Once we started offering online sommelier courses, we needed to come up with a new solution. This is why we build each of our wine aroma kits by hand. It’s the only way we can ensure the necessary quality control. We also don’t sell them on the open market, as they are very expensive to create.
Combined with Education
Just the scents alone aren’t enough. A sommelier student needs to understand how to find the scents in wine and what scents they need to look for in a specific wine. There are layers of flavors in wine. The top notes can be delicious elements of fruit and oak that are hard to see past. Our sommelier students are trained to notice the scents below them and to recognize how wine is produced. This is why our scent kits are included with a class: without that education, a scent kit is useless.
Our kits have been massively successful, and they are now used across the USA. If you are taking a sommelier program at university or with the National Wine School, you are probably using the wine scent kits we developed.
Types of Wine Aroma Kits
We have a core of wine aroma kits we use in sommelier programs and many others for specific certification courses and wine events.
The Varietal Fingerprint kit is the most widely used, as it’s part of the L2 Online Sommelier Course. It includes all the core varietal fingerprint scents of all major wine varietals. We also have a kit of oak barrel flavors, which is a personal favorite. There are specific kits for red wine aromas and another for white wine aromas.
We also have custom aroma kits for French wine regions, including Bordeaux, Burgundy, and the Rhone Valley.

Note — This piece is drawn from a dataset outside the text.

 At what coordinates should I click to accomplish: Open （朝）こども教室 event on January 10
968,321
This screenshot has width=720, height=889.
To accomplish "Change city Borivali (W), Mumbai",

Pricing & Packaging of Our Aroma Kits
We use jewelry-quality boxes for our kits and perfumer-quality glassware for the scents. Depending on the kit, it is either numbered or color-coded. Each kit contains the essential 5-8 scents required for the class in question. To keep our wine aroma kits well-made and focused, we charge 1/4 of what Nose du Vin or Aromamaster charges. We also sell our kits at cost, as they are part of a class.